Level of Harm - Potential for minimal harm
Based on observation, staff interview, and policy review, the facility failed to ensure nurse staffing information was updated and posted daily as required. This affected all 116 residents who resided in the facility. The census was 116.
Residents Affected - Many
Findings included: Observation on 02/03/25 at 6:55 A.M., 11:27 A.M., and 3:25 P.M., and on 02/04/25 at 7:00 A.M. and 8:30 A.M. revealed the posted daily nurse staffing information was dated 12/24/24. Observation on 02/04/25 at 9:20 A.M. revealed the daily nurse staffing information was changed to 02/04/25. The interview with the Administrator on 02/04/25 at 9:30 A.M. revealed she did not know why the daily posting of nursing staff was dated 12/24/24 but confirmed it should be changed daily, and admitted she changed the posted nurse staffing information that morning to reflect the correct day of the staffing in the facility.
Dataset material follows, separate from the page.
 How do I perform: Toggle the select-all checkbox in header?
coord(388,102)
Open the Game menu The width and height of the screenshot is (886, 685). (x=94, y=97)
Review of the undated policy titled, Nurse Staffing Information, revealed it is the policy of this facility to provide resident centered care that meets the psychosocial, physical, and emotional needs and concerns of the residents. The facility will provide the sufficient number of staff to care for the resident population. Daily nurse staffing requirements will vary based upon resident census, acuity, and safety needs. The facility will post the daily nurse staffing information for public viewing and maintain the data for a minimum of 18 months or as required by State law, whichever is greater. This deficiency represents an incidental finding discovered during the complaint investigation.